Just to add further to this discussion, I’ve previously used decontam prior to it being incorporated into QIIME 2, and whilst I’m a huge fan of the principles it’s built around, it didn’t work fantastically for my samples. I will caveat that as I did only attempt the prevalence method with 2 negative controls (one kit negative and one sequencing negative) for around 20 samples, which is likely too low a number of controls to have any real statistical power, I’m not sure what the ideal number of negative controls for the prevalence based method would be. I found that when playing around with the threshold parameter, I couldn’t find a happy medium and that I was either removing features that to me appeared to be potentially true or keeping features that were questionable to my eye.

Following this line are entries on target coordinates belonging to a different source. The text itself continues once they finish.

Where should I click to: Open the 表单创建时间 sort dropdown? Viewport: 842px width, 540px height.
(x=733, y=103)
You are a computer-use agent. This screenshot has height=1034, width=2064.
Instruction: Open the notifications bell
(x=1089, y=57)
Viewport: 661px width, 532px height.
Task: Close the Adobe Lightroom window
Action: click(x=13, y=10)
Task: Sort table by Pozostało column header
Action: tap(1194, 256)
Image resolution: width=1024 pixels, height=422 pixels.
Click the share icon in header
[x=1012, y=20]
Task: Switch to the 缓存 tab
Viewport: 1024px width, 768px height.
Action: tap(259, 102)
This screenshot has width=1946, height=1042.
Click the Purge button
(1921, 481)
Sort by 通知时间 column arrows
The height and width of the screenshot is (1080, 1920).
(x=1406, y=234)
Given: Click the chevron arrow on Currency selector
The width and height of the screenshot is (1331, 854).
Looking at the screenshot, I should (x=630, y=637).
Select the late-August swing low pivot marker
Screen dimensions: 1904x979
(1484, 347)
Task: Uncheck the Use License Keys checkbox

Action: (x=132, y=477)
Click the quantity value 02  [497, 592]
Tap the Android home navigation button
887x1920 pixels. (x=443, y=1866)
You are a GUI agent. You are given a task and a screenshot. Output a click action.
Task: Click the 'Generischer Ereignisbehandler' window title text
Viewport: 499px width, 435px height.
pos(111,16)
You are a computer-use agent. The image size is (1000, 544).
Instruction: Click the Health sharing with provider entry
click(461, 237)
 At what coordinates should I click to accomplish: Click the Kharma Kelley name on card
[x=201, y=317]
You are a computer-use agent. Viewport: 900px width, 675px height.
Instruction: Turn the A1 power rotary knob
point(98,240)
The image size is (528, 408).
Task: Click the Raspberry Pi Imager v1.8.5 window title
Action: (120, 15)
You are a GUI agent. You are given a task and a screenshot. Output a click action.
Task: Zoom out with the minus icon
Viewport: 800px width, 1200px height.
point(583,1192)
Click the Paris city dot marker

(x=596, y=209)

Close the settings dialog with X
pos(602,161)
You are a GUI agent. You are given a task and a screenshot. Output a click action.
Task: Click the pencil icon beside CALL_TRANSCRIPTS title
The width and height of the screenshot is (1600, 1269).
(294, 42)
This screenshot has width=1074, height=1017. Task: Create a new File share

Going forward I would be interested to see how the plugin performs based on quantification data, and will hopefully be testing this in the coming weeks on new data.
In these uncertain times, I do like the suggestion of a sort of ‘lite’ version of contaminant removal, whereby you can show you’ve addressed the issue by removing a small group of clear contaminants i.e. those described in the Salter paper where using extraction kits, however despite this being the safest option when addressing potential contaminants, it can also feel careless leaving in the taxa with 10 reads in sample A, which had 50000 reads in the negative control, and is likely a result of Illumina crosstalk, here I feel the only option is a commonsensical approach, although I note this isn’t reproducable, perhaps we are now nearing the stage where a very large round table is to be required to produce published consensus guidelines on how to deal with these anomalies.
So long as we are actively discussing the issues, working toward reproducible solutions and not butchering our data in the meantime, that’s all we can do! And in what seems like quite a progressive time for the field, I take considerable comfort in that.